In [13]:
import nltk # natural language toolkit
import re # Regula expression
import numpy as np
import pandas as pd
import warnings
from nltk.corpus import stopwords
from nltk.tokenize import sent_tokenize
from nltk.stem import PorterStemmer, WordNetLemmatizer
from sklearn.feature_extraction.text import CountVectorizer
from nltk import word_tokenize

warnings.filterwarnings("ignore")

In [2]:
paragraph = """
Samurai (侍) or bushi (武士, [bɯ.ɕi]) were members of the warrior class in Japan. They were originally provincial warriors who served the Kuge and imperial court in the late 12th century. Samurai eventually came to play a major political role until their abolition in the late 1870s during the Meiji era.[1][2]

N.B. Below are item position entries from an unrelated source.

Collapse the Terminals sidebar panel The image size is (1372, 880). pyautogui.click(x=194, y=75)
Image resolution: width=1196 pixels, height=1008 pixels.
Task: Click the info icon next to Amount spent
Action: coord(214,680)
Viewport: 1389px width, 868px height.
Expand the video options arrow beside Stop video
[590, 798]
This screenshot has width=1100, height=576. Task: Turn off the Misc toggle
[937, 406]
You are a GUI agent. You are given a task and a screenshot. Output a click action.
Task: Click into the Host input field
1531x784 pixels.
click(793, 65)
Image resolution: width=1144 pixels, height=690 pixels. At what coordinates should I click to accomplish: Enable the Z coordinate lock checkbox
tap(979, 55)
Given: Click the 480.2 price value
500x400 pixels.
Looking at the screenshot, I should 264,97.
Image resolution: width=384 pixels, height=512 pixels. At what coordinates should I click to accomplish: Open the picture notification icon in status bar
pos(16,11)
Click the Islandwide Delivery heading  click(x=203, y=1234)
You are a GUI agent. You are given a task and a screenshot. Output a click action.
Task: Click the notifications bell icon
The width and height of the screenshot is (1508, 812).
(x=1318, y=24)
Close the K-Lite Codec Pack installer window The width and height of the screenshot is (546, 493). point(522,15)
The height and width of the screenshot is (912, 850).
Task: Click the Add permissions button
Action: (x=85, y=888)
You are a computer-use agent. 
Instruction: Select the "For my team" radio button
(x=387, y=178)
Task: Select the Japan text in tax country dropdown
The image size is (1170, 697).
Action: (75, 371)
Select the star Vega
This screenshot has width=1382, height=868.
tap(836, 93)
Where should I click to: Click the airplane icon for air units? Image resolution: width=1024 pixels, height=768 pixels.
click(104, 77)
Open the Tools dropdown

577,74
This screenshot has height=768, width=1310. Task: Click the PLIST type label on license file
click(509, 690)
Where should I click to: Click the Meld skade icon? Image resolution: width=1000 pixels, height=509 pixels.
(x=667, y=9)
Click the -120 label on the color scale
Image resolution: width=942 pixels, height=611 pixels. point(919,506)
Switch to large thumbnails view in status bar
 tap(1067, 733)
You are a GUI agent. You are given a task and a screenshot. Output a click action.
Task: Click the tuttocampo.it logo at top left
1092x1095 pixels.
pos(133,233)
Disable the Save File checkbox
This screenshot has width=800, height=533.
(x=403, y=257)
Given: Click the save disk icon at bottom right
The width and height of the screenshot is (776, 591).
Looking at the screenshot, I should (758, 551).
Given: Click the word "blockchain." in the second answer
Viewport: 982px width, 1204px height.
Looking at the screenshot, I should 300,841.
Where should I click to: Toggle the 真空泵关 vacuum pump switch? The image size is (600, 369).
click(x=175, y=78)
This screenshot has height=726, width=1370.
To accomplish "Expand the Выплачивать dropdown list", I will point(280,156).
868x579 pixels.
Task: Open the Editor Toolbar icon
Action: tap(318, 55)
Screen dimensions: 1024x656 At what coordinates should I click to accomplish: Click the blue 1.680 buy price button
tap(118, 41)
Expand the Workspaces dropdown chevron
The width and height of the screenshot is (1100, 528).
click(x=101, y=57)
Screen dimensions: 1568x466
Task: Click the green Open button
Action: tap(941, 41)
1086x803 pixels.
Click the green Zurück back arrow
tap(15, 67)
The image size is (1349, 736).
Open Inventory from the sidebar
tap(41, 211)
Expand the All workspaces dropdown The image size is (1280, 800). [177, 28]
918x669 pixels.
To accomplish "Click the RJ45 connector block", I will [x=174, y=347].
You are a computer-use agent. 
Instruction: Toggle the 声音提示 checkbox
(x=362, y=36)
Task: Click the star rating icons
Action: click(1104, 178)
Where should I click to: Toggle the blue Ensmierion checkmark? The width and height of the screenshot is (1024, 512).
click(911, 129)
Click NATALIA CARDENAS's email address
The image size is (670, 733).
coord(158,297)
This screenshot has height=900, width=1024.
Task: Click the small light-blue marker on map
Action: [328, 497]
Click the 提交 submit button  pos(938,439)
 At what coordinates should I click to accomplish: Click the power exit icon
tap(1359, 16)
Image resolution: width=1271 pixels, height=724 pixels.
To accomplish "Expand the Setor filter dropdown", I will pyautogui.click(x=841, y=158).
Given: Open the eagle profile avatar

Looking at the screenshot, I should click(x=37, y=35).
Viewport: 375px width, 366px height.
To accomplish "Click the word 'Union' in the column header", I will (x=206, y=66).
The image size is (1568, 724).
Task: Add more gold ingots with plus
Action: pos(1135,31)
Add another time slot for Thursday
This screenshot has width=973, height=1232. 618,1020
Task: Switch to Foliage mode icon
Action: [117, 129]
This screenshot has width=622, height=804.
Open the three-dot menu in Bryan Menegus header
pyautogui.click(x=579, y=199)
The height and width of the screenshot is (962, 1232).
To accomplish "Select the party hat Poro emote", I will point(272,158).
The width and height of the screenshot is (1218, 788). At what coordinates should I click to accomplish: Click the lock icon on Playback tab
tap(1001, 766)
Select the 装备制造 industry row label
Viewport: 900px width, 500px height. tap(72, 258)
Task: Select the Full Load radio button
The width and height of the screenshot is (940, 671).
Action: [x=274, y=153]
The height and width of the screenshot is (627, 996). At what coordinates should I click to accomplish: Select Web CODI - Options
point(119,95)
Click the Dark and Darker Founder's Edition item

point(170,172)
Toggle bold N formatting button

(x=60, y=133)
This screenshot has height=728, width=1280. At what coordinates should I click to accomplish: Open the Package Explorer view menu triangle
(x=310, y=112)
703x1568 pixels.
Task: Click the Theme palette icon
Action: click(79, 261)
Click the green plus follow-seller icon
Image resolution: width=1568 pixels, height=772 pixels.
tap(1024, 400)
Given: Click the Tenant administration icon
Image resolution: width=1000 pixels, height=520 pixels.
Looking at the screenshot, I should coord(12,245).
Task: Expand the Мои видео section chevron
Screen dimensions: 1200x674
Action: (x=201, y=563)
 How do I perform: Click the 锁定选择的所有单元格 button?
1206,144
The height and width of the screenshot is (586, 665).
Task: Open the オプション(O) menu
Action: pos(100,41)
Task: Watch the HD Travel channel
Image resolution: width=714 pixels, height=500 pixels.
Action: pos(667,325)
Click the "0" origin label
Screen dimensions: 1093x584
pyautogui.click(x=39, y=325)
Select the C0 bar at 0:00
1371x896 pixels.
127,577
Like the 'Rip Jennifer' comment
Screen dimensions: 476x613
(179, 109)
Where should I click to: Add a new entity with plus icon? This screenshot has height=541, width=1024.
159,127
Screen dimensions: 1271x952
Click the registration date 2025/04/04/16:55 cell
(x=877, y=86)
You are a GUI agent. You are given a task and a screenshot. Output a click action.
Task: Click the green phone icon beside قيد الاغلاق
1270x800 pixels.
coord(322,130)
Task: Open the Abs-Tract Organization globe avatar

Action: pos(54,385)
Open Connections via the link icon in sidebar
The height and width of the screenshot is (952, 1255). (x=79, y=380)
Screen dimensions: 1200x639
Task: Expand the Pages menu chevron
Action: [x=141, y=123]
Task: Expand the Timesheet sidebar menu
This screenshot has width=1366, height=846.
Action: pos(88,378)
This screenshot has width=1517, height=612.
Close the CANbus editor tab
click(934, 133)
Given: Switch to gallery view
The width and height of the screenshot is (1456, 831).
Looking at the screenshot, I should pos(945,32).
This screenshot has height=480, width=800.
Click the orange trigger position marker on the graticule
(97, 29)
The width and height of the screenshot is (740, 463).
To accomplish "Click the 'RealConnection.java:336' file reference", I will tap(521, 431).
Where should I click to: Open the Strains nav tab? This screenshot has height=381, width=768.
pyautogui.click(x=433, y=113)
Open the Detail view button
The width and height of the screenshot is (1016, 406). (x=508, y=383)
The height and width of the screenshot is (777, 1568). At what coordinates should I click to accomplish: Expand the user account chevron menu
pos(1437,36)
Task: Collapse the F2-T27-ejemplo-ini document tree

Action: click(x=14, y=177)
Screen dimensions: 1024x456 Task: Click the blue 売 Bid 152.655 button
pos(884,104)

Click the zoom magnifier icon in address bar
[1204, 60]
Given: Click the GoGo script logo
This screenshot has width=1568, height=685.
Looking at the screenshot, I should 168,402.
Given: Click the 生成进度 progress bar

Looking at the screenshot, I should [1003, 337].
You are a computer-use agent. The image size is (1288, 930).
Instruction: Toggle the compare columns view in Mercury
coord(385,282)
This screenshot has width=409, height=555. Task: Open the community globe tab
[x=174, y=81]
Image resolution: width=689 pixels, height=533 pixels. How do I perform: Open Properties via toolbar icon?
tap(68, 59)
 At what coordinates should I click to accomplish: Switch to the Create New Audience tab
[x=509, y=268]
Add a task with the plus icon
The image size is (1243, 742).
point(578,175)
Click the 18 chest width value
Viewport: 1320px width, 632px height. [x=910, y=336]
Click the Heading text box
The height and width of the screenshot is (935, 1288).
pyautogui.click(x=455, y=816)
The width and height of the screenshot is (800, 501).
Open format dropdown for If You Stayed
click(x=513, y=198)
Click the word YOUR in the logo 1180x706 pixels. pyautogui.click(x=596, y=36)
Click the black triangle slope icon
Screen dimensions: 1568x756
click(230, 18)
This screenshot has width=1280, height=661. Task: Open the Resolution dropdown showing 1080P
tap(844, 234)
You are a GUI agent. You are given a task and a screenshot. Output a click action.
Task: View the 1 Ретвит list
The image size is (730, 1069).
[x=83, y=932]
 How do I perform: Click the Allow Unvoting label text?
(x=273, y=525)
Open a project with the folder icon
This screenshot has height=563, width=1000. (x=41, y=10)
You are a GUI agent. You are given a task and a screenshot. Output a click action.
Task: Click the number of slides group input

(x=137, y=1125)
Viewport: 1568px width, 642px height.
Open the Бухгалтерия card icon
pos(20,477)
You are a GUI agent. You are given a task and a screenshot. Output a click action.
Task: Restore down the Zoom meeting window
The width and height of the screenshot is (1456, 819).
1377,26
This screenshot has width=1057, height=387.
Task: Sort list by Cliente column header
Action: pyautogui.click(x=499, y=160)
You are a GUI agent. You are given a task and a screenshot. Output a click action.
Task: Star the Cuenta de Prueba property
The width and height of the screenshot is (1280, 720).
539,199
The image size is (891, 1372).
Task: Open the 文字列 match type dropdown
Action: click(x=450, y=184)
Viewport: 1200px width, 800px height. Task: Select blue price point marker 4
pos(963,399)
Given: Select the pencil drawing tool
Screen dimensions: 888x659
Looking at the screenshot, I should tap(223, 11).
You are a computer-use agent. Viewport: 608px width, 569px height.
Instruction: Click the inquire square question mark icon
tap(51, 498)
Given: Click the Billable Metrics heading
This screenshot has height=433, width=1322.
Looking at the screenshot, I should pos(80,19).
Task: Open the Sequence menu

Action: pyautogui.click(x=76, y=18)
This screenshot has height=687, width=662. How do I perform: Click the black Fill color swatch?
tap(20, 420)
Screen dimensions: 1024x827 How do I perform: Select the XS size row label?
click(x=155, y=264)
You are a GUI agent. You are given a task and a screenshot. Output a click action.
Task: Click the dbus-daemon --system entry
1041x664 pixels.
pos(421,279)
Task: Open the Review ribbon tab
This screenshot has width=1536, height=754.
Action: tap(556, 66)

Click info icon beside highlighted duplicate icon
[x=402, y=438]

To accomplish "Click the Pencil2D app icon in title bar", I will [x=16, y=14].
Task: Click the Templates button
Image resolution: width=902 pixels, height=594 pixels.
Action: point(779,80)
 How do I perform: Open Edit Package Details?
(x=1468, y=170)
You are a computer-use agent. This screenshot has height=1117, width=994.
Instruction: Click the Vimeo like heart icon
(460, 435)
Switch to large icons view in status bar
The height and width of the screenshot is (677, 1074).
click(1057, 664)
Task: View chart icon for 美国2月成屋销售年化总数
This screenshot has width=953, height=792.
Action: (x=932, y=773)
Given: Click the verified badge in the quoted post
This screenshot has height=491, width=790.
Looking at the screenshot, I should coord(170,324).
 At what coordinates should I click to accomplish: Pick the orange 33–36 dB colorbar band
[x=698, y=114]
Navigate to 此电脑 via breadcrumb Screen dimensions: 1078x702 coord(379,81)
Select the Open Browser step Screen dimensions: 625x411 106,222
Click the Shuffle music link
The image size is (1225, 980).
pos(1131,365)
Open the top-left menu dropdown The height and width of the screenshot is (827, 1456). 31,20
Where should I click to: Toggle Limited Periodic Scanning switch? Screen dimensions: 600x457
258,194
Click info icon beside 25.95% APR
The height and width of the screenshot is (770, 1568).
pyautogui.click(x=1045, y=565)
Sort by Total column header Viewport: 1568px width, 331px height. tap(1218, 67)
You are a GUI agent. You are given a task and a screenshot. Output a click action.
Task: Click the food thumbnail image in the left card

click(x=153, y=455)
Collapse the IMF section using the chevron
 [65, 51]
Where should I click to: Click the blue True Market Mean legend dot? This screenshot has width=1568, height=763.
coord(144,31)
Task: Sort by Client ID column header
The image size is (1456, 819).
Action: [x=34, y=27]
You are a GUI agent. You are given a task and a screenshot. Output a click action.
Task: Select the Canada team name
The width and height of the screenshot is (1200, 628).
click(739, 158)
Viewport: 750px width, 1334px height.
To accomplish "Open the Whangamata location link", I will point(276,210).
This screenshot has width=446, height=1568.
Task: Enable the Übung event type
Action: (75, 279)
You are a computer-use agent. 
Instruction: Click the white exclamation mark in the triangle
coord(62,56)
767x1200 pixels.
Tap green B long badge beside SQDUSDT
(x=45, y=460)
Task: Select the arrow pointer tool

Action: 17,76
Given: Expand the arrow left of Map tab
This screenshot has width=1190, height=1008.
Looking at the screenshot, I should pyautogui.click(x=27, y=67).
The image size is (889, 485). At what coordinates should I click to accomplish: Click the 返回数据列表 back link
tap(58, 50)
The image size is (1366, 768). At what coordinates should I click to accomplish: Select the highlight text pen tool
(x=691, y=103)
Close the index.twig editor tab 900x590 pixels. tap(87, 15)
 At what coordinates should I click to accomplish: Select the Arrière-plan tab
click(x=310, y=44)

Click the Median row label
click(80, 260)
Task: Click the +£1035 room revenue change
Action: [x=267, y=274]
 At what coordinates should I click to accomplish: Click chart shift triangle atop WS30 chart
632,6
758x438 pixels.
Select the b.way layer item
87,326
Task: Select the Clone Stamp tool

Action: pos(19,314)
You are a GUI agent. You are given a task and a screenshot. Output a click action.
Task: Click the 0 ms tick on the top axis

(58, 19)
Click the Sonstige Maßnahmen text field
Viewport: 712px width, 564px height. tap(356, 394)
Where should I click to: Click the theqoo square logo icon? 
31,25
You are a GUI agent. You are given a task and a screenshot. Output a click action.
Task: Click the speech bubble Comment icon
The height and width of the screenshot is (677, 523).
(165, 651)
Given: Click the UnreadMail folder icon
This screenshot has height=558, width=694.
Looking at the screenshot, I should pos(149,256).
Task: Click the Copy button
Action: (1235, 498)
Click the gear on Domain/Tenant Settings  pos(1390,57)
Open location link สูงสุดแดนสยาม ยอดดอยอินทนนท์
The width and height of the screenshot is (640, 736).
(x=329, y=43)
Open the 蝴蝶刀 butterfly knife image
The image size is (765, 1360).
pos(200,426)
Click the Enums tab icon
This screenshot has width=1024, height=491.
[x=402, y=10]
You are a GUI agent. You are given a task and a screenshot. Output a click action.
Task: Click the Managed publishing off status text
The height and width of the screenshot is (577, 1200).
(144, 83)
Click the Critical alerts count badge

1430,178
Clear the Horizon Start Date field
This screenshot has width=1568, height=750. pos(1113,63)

In the Heian period, powerful regional clans were relied on to put down rebellions. After power struggles, the Taira clan defeated the Minamoto clan in 1160.[3] After the Minamoto defeated the Taira in 1185, Minamoto no Yoritomo established the Kamakura shogunate, a parallel government that did not supplant the imperial court.[4][5] The warriors who served the Shogunate were called gokenin, landholding warriors whose retainers were called samurai.[6][7] Gokenin were regulated by the Samurai-dokoro.
"""

In [3]:
# initialise necessary objects

ps = PorterStemmer()
lemmatizer = WordNetLemmatizer()

In [4]:
sentences = sent_tokenize(paragraph)

In [5]:
sentences

['\nSamurai (侍) or bushi (武士, [bɯ.ɕi]) were members of the warrior class in Japan.',
 'They were originally provincial warriors who served the Kuge and imperial court in the late 12th century.',
 'Samurai eventually came to play a major political role until their abolition in the late 1870s during the Meiji era.',
 '[1][2]\n\nIn the Heian period, powerful regional clans were relied on to put down rebellions.',
 'After power struggles, the Taira clan defeated the Minamoto clan in 1160.',
 '[3] After the Minamoto defeated the Taira in 1185, Minamoto no Yoritomo established the Kamakura shogunate, a parallel government that did not supplant the imperial court.',
 '[4][5] The warriors who served the Shogunate were called gokenin, landholding warriors whose retainers were called samurai.',
 '[6][7] Gokenin were regulated by the Samurai-dokoro.']

In [6]:
# Stopwords handling

try:
    stop_words = set(stopwords.words("english"))
except:
    nltk.download("stopwords")
    stop_words = set(stopwords.words("english"))

In [10]:
# Preprocessing text

corpus = []

for sentence in sentences:
    review = re.sub(r'[^a-zA-Z]', ' ', sentence)  # Remove non-alphabetic characters
    review = review.lower()  # Convert to lowercase
    review = review.split()  # Tokenize words
    
    # Stemming
    review = [ps.stem(word) for word in review if word not in stop_words]
    
    # Join words back into a single string
    review = ' '.join(review)
    
    corpus.append(review)

In [11]:
# Creating bag of words model

cv = CountVectorizer(max_features = 1500)
X = cv.fit_transform(corpus).toarray()

In [12]:
# Model output

print("Output from bag of words model is:\n ", X[ :3])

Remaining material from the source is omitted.